Wie viele Bitcoin wird es maximal geben?
Die Gesamtmenge ist im Protokoll fest auf 21 Millionen Bitcoin begrenzt und kann von niemandem geändert werden, ohne dass das gesamte Netzwerk dem zustimmt. Etwa alle vier Jahre halbiert sich beim sogenannten Halving die Menge neu geschaffener Bitcoin pro Block; die letzten Bitcoin werden nach heutiger Schätzung um das Jahr 2140 geschürft.
Ist Bitcoin nur für Kriminelle gedacht bzw. wird er hauptsächlich für Geldwäsche genutzt?
Nein: Laut Analysen von Chainalysis und anderen Blockchain-Analysefirmen entfällt nur ein kleiner einstelliger Prozentsatz des Transaktionsvolumens auf illegale Aktivitäten, deutlich weniger als beim klassischen Bargeld. Da jede Bitcoin-Transaktion dauerhaft und öffentlich auf der Blockchain nachvollziehbar ist, eignet sich Bitcoin für Geldwäsche im großen Stil sogar vergleichsweise schlecht.
Was unterscheidet Bitcoin von anderen Kryptowährungen ("Altcoins")?

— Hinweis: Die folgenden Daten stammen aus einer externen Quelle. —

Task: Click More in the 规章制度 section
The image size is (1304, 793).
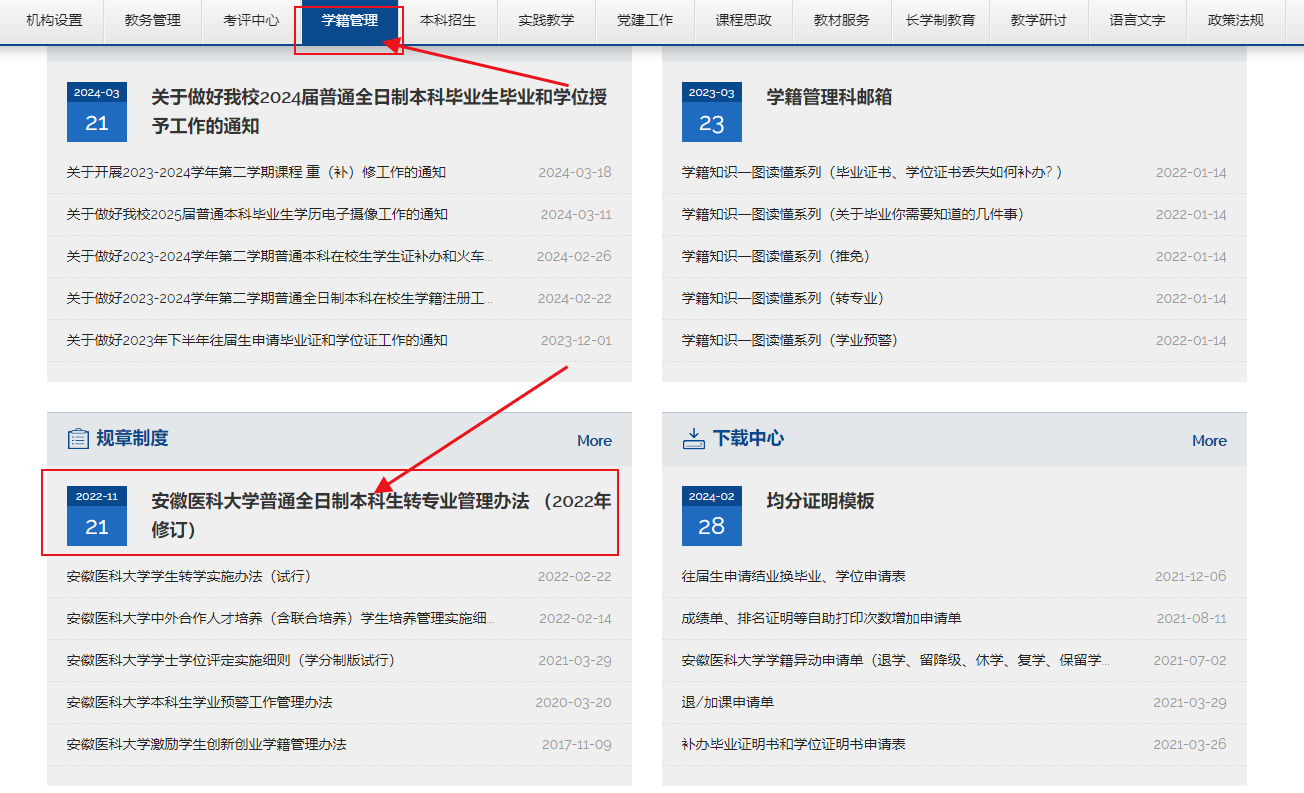Action: click(x=594, y=441)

Bitcoin war die erste Kryptowährung, hat die mit Abstand längste Betriebsgeschichte ohne erfolgreichen Angriff auf das Protokoll und die dezentralste, am breitesten verteilte Node- und Miner-Struktur. Viele Altcoins werden dagegen von einem Unternehmen, einer Stiftung oder wenigen Personen kontrolliert und ändern ihr Angebot oder Regelwerk deutlich leichter. Wir unterscheiden auf Bitcoin21st.de daher bewusst zwischen Bitcoin und dem breiteren Kryptomarkt.
Sind die Empfehlungen auf Bitcoin21st.de unabhängig?
Alle Inhalte auf Bitcoin21st.de sind kostenfrei und beruhen auf eigener Recherche; über einige Affiliate-Links erhalten wir bei Nutzung eine Provision, die aber keinen Einfluss auf unsere Auswahl oder Bewertung hat. Es handelt sich dabei ausdrücklich nicht um eine Anlage-, Steuer- oder Rechtsberatung, sondern um unsere persönliche, faktenbasierte Einschätzung.
Kann der Bitcoin-Kurs auf null fallen?
Ausgeschlossen ist das theoretisch nie, praktisch müsste dafür aber das komplette dezentrale Netzwerk aus zehntausenden Nodes und Minern weltweit gleichzeitig aufgegeben werden, ein Szenario, das seit 2009 trotz vieler „Bitcoin ist tot"-Prognosen nicht eingetreten ist. Wie bei jeder Geldanlage besteht dennoch ein Totalverlustrisiko, weshalb nur Kapital investiert werden sollte, dessen Verlust man verkraften kann.